→ Direction A: For each statement, decide whether it agrees with the discussion of SolidCoin and the 51% attack. Answer yes or no, and quote the words of the discussion that settle it. (i) SolidCoin's use of 10 or more trusted nodes is called the right approach. (ii) People with many coins invested are said to be less likely to attack the chain. (iii) The people with the most coins are described as building and investing.
→ Direction B: Reproduce the discussion of SolidCoin and the 51% attack word for word, from "What if we can" to "with something better.".

→ Source passage:
# # # # #

Ok, so here are my thoughts. I think SolidCoin had the right idea with trying to do something about the 51% attack but had the wrong solution and execution. 10 or more trusted nodes is not the right approach. But the idea to let people who have a million solidcoins become trusted nodes is an interesting idea. Basically, people who have a lot of coins invested are less likely to attack the chain. I think this idea is worth exploring.

What if we can make it such that people with the most coins decide which transactions are to be included in each block? I know there are lots of problems with this idea. But let's brainstorm and see if we can come up with something better.

Nah. The people with the most coins are also the ones who are most against alt chains, any emergency features (not that they are necessary), any ideas that would challenge their position.
The people with the most coins are not building nor investing.
They have no interest in serving the needs of people who need to acquire and spend coins much more frequently.
Hell no. All they care about is "GET OFF MY LAWN!" and their bunkers.

If you really want trusted nodes, they may not be as necessary as ppl think:
1. half the problem can be solved by the network having a warning system regarding suddenly high difficulty, suddenly low hashrates, suddenly high invalids/rejects, suddenly low completed miner to pool interactions.

# # # # #

→ Dataset extract:
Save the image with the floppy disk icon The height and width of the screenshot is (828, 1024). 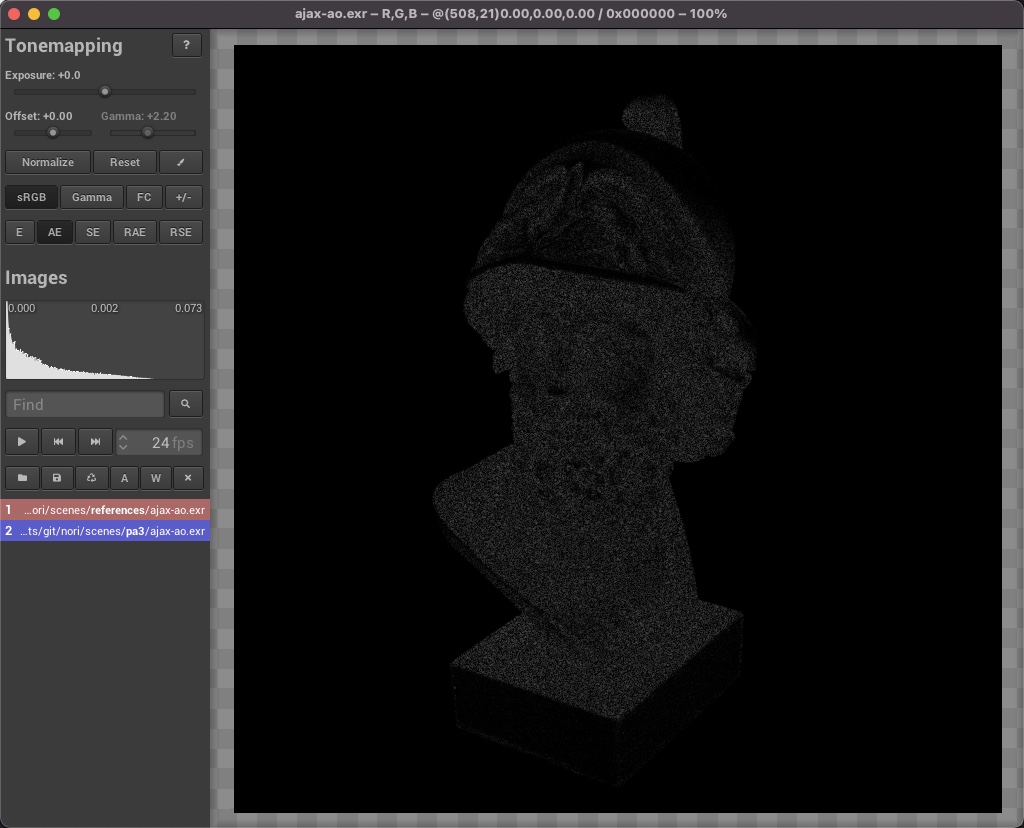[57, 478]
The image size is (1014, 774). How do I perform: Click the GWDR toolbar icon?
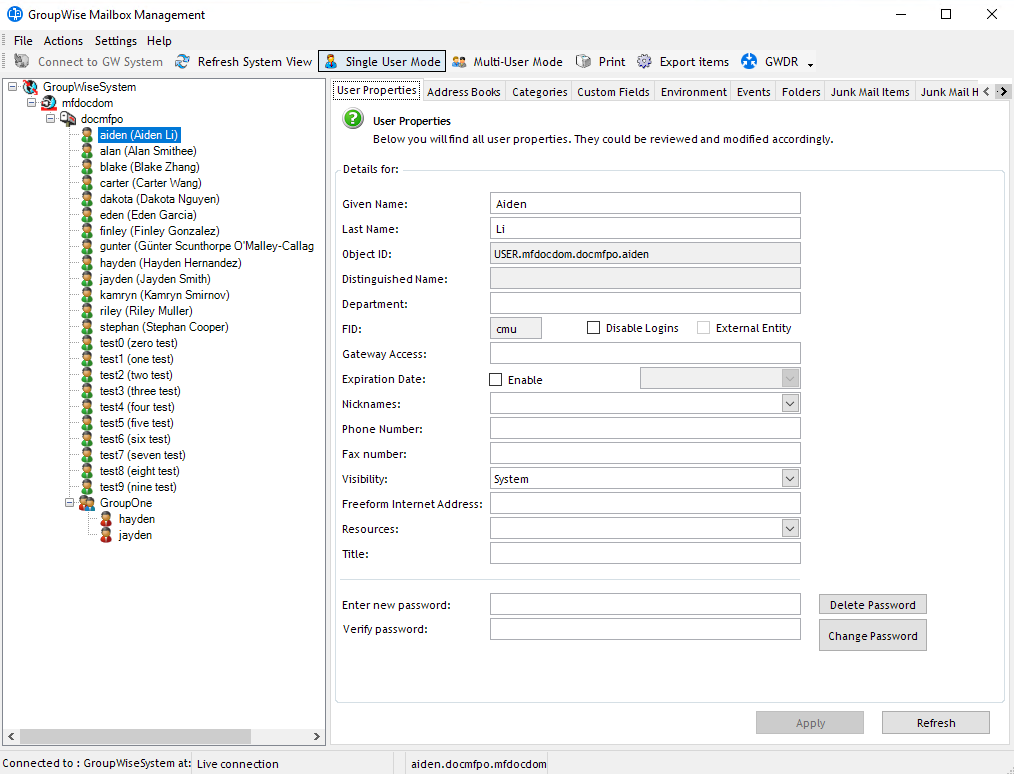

# # # # #

→ Task result A:
(i) No: "10 or more trusted nodes is not the right approach."
(ii) Yes: "people who have a lot of coins invested are less likely to attack the chain."
(iii) No: "The people with the most coins are not building nor investing."

→ Task result B:
What if we can make it such that people with the most coins decide which transactions are to be included in each block? I know there are lots of problems with this idea. But let's brainstorm and see if we can come up with something better.